═══ Material ═══
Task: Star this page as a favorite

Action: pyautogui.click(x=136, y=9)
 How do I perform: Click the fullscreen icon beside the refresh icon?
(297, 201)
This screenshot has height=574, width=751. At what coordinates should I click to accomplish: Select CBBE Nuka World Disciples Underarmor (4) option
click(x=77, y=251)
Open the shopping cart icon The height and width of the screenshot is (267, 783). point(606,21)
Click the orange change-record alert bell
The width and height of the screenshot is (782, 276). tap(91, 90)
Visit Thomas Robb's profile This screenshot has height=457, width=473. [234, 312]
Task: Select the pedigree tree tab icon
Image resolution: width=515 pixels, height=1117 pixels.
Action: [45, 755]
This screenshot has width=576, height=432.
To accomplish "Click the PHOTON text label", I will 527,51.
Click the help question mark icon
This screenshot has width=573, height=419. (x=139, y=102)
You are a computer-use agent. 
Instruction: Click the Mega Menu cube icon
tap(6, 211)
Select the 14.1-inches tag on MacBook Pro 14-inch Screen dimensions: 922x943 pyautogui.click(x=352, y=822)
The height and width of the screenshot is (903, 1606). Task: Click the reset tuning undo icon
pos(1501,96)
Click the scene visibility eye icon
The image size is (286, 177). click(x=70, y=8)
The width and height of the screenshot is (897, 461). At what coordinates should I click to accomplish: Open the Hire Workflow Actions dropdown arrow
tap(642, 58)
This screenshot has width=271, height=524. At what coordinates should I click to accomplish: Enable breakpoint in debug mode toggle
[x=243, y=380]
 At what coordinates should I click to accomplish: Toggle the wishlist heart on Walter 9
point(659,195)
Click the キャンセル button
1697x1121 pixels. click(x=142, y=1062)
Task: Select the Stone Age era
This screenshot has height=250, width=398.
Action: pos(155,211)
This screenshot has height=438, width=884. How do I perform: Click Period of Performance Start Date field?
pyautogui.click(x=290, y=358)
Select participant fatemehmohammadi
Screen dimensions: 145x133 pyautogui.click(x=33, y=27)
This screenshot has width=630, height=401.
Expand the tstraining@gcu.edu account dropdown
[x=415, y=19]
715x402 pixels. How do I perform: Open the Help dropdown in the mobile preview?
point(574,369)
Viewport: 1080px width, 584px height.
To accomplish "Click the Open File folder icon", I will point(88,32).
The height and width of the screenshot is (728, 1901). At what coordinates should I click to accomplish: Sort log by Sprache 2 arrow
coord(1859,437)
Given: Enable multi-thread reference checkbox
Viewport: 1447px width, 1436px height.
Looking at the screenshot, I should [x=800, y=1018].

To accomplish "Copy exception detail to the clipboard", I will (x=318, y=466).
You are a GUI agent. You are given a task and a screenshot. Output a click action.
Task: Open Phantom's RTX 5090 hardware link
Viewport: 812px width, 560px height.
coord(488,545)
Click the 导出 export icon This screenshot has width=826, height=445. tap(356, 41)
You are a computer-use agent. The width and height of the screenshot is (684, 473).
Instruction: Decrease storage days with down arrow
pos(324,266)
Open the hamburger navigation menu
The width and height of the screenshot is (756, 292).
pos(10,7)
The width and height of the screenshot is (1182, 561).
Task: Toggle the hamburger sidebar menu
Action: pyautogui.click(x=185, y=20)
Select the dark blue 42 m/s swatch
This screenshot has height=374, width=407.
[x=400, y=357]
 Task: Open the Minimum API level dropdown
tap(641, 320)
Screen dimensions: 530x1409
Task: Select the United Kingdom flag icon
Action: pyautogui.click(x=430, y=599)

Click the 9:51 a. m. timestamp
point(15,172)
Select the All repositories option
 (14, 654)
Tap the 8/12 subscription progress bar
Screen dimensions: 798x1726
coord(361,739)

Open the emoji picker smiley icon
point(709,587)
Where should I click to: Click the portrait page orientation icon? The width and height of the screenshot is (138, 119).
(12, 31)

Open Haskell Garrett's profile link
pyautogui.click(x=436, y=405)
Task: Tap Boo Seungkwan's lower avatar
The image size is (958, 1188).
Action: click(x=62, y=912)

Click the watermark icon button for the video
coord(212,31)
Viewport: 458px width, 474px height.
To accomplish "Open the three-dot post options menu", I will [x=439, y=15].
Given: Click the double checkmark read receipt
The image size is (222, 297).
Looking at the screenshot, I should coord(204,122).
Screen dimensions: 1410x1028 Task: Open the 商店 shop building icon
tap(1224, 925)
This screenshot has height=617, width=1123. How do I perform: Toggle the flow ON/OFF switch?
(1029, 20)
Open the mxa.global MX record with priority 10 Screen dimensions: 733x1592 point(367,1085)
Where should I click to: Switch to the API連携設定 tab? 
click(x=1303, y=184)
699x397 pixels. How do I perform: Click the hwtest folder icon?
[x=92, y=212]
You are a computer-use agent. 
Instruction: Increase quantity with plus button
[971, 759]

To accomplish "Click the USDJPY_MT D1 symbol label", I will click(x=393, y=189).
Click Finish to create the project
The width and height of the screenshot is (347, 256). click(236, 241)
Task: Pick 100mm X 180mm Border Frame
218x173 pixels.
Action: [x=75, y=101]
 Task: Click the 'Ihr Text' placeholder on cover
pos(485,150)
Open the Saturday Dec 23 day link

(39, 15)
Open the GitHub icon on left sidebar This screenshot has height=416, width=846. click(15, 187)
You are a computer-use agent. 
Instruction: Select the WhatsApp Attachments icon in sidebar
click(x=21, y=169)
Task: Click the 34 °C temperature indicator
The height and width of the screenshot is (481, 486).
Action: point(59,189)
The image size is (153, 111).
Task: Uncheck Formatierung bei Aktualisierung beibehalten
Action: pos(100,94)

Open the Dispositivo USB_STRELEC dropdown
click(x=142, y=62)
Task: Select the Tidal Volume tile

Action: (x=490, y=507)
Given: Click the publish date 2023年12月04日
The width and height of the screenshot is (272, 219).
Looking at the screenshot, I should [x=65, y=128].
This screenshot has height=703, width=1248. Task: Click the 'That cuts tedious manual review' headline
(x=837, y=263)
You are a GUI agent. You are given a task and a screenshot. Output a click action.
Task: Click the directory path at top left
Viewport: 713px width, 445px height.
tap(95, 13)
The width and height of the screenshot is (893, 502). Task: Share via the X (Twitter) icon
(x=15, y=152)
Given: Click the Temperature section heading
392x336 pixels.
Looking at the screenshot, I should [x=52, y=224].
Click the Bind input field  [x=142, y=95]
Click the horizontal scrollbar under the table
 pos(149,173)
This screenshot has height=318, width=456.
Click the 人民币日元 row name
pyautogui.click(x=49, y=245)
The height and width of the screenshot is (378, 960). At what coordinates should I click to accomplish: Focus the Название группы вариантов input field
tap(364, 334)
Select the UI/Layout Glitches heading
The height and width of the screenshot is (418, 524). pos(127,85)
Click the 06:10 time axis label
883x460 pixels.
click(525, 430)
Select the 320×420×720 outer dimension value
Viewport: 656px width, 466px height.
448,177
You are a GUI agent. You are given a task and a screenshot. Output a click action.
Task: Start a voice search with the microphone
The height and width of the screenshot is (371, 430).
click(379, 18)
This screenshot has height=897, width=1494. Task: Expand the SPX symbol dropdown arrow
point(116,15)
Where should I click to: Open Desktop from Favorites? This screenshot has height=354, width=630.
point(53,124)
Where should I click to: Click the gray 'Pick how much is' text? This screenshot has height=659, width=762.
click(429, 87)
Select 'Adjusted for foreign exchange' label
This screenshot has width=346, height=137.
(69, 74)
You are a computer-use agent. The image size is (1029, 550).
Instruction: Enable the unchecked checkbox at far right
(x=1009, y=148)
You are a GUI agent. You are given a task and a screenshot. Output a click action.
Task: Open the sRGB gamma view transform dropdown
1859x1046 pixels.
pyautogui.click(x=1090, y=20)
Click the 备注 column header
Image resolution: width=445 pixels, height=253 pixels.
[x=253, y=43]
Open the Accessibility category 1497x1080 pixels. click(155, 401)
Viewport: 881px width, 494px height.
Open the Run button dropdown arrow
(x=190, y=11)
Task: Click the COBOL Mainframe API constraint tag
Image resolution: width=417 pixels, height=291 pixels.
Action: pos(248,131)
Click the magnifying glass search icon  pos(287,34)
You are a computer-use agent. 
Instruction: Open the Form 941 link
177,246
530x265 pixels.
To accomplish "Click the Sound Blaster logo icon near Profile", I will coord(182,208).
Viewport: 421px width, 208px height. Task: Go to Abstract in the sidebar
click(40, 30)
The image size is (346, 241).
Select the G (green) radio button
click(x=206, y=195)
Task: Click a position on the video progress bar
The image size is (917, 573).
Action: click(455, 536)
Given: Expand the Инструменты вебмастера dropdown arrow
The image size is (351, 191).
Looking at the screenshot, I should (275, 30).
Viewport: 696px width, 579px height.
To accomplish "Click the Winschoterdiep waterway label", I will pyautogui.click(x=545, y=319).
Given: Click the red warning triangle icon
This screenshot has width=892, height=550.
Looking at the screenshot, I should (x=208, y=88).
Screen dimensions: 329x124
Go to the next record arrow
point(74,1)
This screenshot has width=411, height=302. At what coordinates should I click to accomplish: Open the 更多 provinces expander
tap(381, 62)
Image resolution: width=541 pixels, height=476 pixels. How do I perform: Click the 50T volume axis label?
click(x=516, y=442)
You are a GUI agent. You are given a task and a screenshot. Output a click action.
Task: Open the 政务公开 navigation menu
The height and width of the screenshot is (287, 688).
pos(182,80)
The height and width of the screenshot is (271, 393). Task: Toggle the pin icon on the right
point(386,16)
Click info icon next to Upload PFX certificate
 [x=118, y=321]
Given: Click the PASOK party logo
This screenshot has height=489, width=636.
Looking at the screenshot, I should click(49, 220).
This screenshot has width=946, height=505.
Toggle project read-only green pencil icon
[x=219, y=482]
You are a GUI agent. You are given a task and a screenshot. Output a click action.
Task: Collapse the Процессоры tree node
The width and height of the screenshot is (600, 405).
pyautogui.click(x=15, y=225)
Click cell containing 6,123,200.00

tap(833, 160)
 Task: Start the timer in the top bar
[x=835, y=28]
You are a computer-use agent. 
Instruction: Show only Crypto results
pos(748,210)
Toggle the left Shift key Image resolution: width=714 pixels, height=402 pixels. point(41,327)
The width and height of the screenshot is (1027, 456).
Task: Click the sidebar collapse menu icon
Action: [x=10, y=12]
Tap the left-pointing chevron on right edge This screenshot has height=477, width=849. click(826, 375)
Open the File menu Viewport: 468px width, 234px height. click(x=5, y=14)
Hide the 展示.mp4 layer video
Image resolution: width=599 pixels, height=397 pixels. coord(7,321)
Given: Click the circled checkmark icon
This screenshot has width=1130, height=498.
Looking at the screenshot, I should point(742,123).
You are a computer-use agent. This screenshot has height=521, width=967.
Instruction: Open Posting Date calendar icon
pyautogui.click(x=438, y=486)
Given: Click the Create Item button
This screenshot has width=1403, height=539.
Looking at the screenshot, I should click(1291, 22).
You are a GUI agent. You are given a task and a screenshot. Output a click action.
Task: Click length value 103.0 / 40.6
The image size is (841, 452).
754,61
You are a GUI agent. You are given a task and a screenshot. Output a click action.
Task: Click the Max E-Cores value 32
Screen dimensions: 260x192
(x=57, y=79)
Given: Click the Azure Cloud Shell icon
═══
» **Task statement**: Please show each line of the items above that contains the word "value".

» **Output below**:
Select the 320×420×720 outer dimension value
Task: Click length value 103.0 / 40.6
Task: Click the Max E-Cores value 32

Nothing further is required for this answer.